抜粋テキスト -
開発チームは、各スプリントの終了時にリリース判断可能な「完成」したプロダクトインクリメントを届けることのできる専門家で構成されている。
開発チームは、自分たちの作業を構成・管理するために、組織から体制と権限を与えられている。 その相乗効果によって、開発チーム全体の効率と効果が最適化される。

「インクリメント」は「成果」的な翻訳であってるだろうか?たぶんあっていると信じる。
開発チームの特徴の内容を読むとメンバーそれぞれの専門や得意不得意がある前提で「インクリメントを作成するスキルをチームとしてすべて備えている」「サブチームは認めない」「最終的な責任は開発チー ム全体が持つ」とあり。開発チーム内のコミュニケーションを促進させるルールになってるなーと感じる。

開発チームの規模

開発チームに最適な人数は、小回りが利く程度に少なく、1 つのスプリントで重要な作業が成し遂げられる程度に多い人数である。

多すぎても、少なすぎてもダメわかる。

スクラムマスター

スクラムマスターは、スクラムガイドで定義されたスクラムの促進と支援に責任を持つ。スクラムマスターは、スクラムの理論・プラクティス・ルール・価値基準を全員に理解してもらえるように支援することで、その責任を果たす。

大変そう。スクラム行ううえで要的存在だなと感じた。 まだ具体的に何やってるかよく分かってないが、関わりのある場では、スクラムマスターの調整と開発メンバーの協力で成り立ってるな感があった。頼ろう。

スクラムイベント

スクラムで規定されたイベントは規則性を作り出し、スクラムで定義されていないミーティングの必要性を最小化する。

スクラムイベントはだいたい開催タイミングと、所要時間が固定されている。
今のチームでは金曜にたくさんスクラムイベントが集まってる。

スプリント

スクラムの中心はスプリントである。

スプリントを構成するのは

  • スプリントプランニング
  • デイリースクラム
  • 開発作業
  • スプリントレビュー
  • スプリントレトロスペクティブ

今のチームでは1スプリント = 1週間。

設問 -
a: スクラムに関する抜粋テキストでは、書き手の今のチームの1スプリントはどれだけの期間か。
b: スクラムに関する抜粋テキストで開発チームの最適な人数がどう説明されているか、その理由とあわせて述べてください。

利用可能なデータ -

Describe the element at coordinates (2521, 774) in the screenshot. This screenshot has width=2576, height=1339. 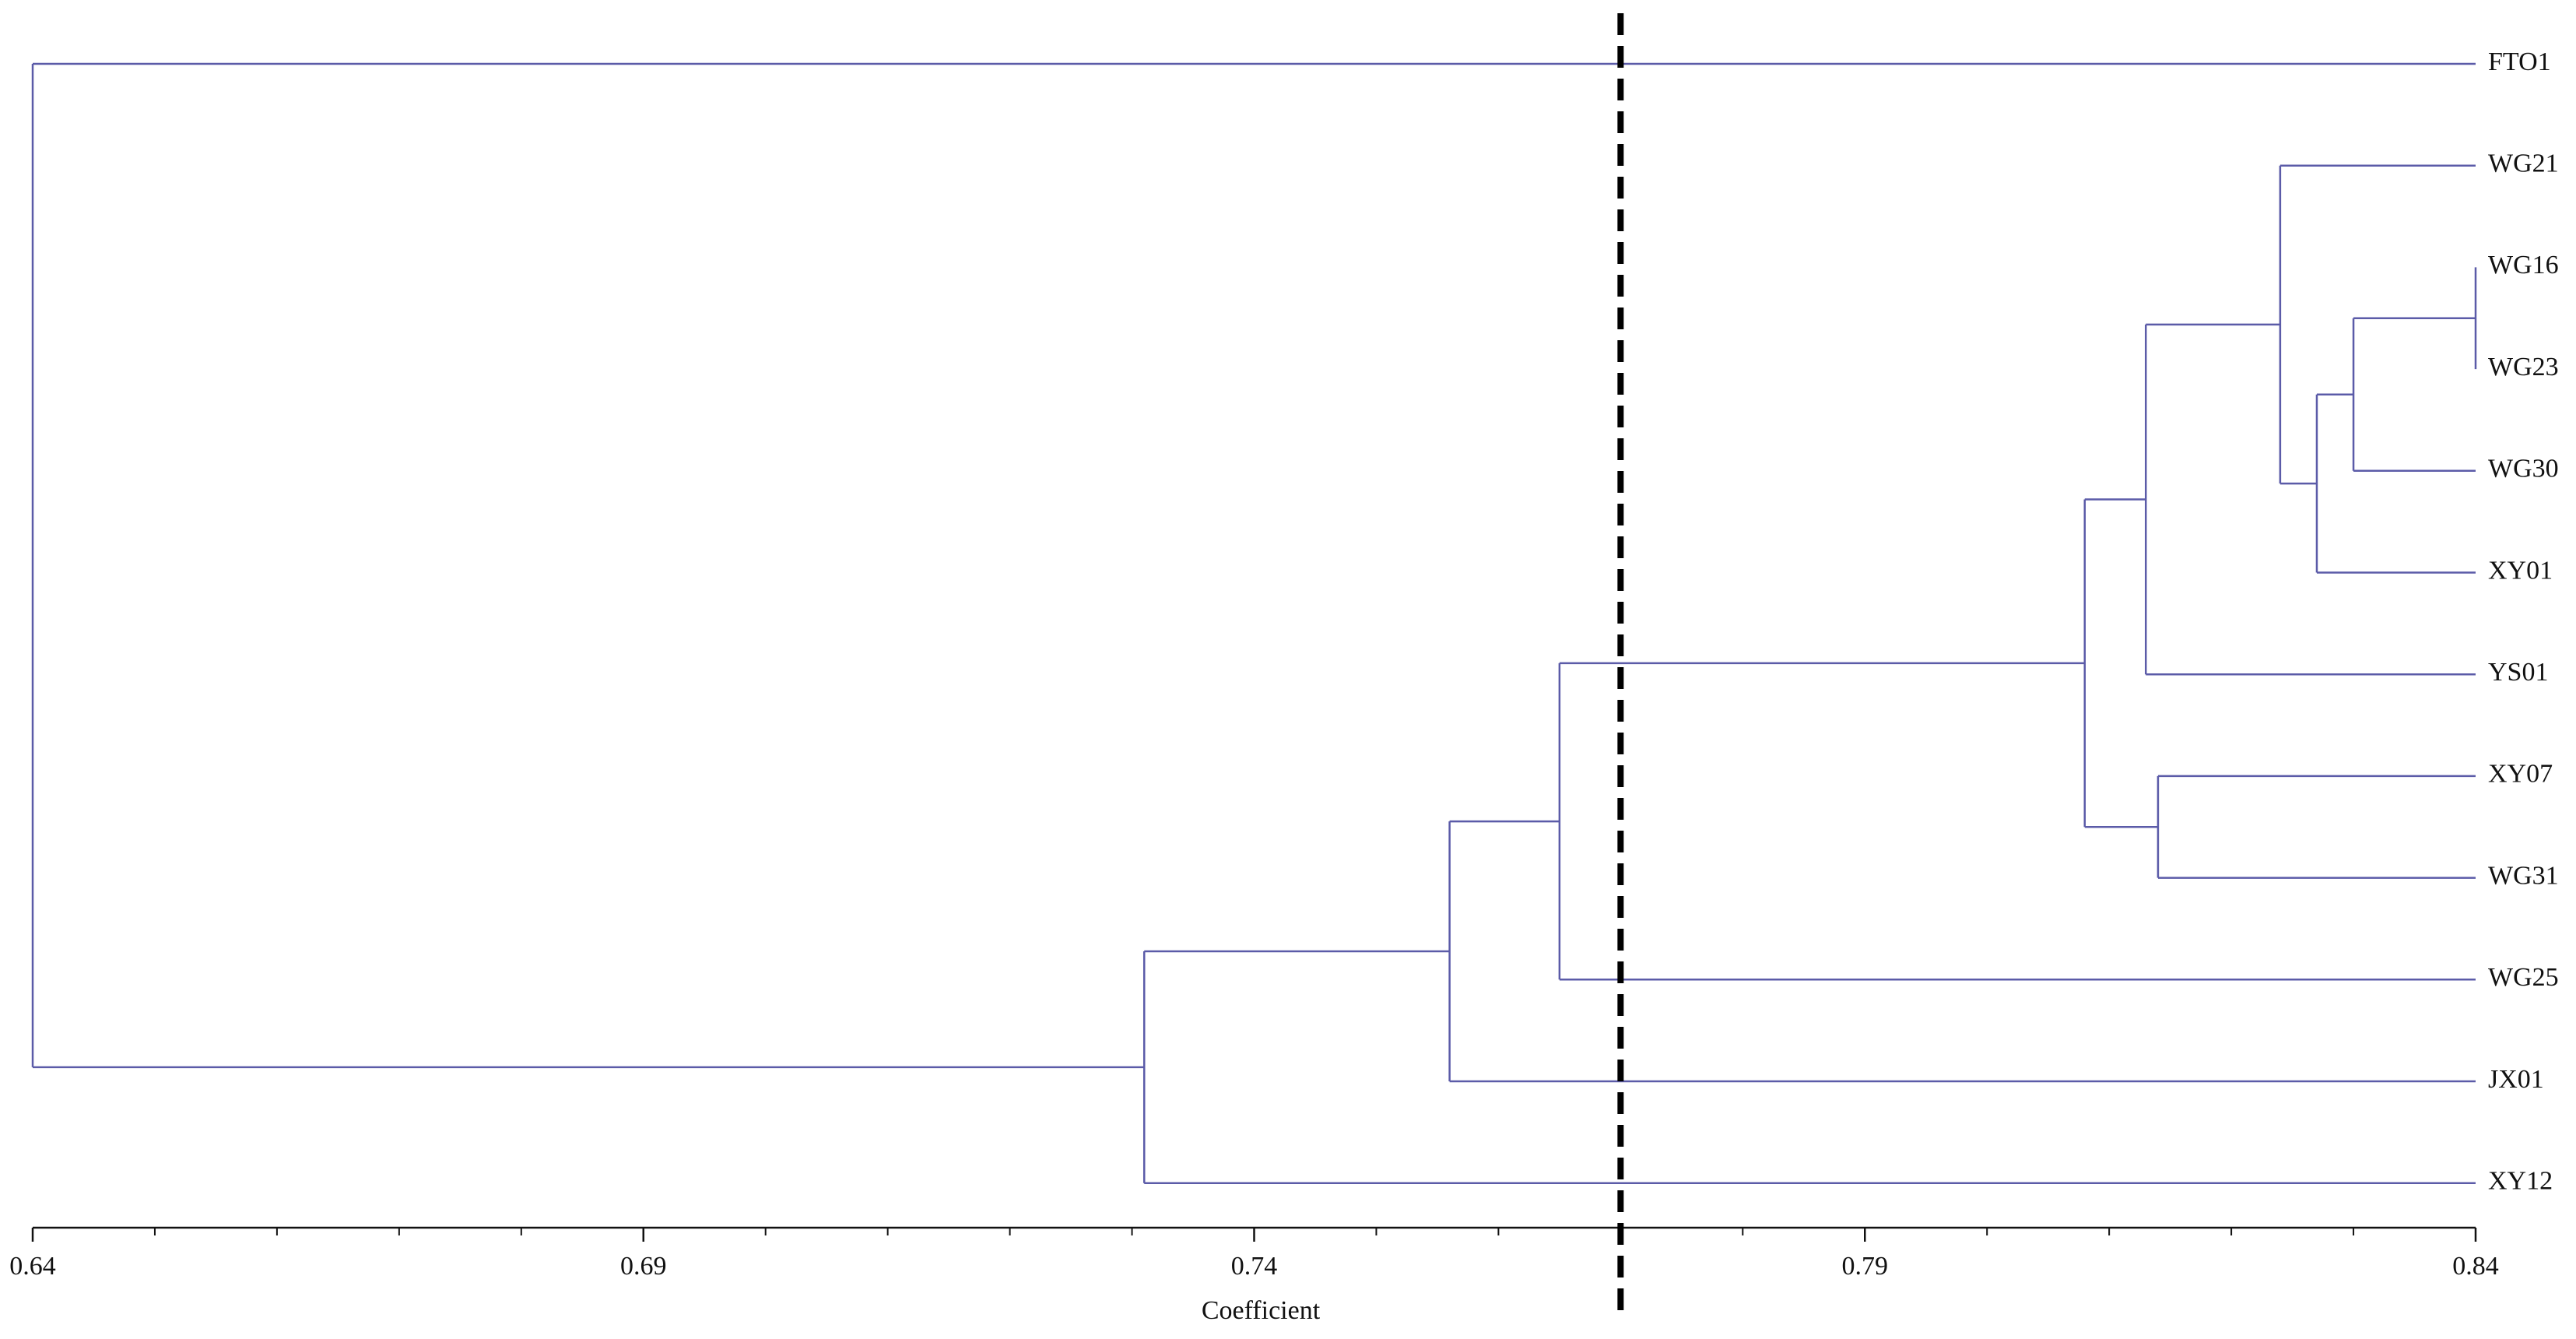
I see `leaf-label: XY07` at that location.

解答 -
a: 1週間です。

b: 開発チームの最適な人数は、小回りが利く程度に少なく、1つのスプリントで重要な作業を成し遂げられる程度に多い人数です。多すぎても少なすぎてもいけないからです。